The Adobe Flash Player steps again into the spotlight with its great updates. However, the 7 updates released for the software were only a small part of the changes brought by the company in April. All in all, Adobe released 5 security bulletins, meaning that they took care of 58 vulnerabilities. Only 2 of them were considered critical.
There were 7 critical updates for Flash Player on Mac, Windows, Linux and Chrome, namely CVE-2017-3058, CVE-2017-3059, CVE-2017-3062, CVE-2017-3063 (these ones addressing use-after-free type of vulnerabilities that may even allow code execution), CVE-2017-3060, CVE-2017-3061, and CVE-2017-3064. The latter refer to some memory corruption issues that may also allow code execution.
Addressing Critical Issues
The batch of updates that were released in April approach the problems signaled with Adobe Acrobat and Reader.

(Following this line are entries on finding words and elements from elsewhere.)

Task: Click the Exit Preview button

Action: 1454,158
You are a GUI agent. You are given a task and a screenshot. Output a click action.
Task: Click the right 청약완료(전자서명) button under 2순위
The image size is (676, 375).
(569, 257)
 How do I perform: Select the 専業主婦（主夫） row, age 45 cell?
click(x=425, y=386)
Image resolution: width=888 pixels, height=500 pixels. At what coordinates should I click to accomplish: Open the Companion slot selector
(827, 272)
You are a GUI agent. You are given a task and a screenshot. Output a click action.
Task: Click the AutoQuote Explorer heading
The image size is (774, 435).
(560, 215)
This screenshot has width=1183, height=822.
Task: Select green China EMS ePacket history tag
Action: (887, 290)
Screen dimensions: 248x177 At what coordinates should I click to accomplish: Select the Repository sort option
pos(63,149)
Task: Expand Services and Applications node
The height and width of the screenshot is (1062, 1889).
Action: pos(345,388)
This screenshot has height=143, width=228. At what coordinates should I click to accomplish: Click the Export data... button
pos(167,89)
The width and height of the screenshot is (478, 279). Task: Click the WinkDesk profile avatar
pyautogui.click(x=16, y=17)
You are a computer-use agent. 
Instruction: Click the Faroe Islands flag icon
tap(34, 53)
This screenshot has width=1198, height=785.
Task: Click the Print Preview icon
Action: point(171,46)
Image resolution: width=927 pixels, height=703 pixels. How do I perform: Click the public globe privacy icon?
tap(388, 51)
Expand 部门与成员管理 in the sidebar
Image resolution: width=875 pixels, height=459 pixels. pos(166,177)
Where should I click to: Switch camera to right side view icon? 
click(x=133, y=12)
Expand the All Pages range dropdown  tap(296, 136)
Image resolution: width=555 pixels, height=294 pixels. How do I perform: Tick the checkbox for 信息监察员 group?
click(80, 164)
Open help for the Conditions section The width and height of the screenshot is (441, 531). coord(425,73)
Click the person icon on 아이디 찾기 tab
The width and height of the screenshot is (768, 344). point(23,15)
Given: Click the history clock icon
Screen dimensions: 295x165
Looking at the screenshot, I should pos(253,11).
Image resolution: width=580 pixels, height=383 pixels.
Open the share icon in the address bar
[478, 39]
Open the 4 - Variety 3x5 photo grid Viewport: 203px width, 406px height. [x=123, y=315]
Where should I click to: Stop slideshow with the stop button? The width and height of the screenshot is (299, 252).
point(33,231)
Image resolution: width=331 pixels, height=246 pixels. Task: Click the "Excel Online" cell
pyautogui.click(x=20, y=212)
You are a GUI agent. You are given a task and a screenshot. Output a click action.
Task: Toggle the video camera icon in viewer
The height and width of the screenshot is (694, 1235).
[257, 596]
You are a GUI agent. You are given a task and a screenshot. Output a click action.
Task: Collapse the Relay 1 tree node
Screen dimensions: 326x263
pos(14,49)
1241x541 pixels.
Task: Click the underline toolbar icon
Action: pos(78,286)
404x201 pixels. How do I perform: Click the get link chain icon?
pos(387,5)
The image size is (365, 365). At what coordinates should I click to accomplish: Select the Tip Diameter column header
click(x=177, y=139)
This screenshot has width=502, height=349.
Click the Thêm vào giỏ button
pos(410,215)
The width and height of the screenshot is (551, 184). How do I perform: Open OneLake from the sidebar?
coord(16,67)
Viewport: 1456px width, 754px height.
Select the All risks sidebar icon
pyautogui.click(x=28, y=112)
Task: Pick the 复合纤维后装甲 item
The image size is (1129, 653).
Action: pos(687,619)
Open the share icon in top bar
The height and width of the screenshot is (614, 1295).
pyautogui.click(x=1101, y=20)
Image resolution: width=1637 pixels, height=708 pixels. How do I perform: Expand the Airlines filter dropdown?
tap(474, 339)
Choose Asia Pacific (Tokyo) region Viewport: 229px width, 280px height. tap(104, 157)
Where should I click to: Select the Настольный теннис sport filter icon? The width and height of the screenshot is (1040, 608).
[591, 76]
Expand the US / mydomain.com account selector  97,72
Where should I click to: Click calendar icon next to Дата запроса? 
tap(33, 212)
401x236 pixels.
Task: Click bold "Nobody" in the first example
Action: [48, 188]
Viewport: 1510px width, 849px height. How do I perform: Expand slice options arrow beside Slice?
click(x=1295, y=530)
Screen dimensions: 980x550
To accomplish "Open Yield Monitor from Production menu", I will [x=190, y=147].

All 47 critical issues appear both on Mac and Windows versions, and if the team wouldn’t deal with them, the bugs can even lead, as mentioned above, to code execution and memory address leaks.
The Photoshop software from Adobe surprised everyone with its presence on the Patch Tuesday. As it seems, there were two problems with it, the CVE-2017-3004 and CVE-2017-3005. The first one deals with a memory corruption issue that appeared when parsing malicious PCX files (which could also lead to code execution). The second update addresses a search path vulnerability that appeared in Photoshop on the Windows version.
AmolSarwate, who is the Qualys’ director of Engineering, declared that an attacker could have exploited the Photoshop vulnerability and send a malicious PCX file, thus gaining complete control over a user’s computer if they opened the file with Photoshop.
The last Adobe product that got an update is the Creative Cloud Desktop Application. This presented the CVE-2017-3006 and CVE-2017-3007 issues, which were not critical.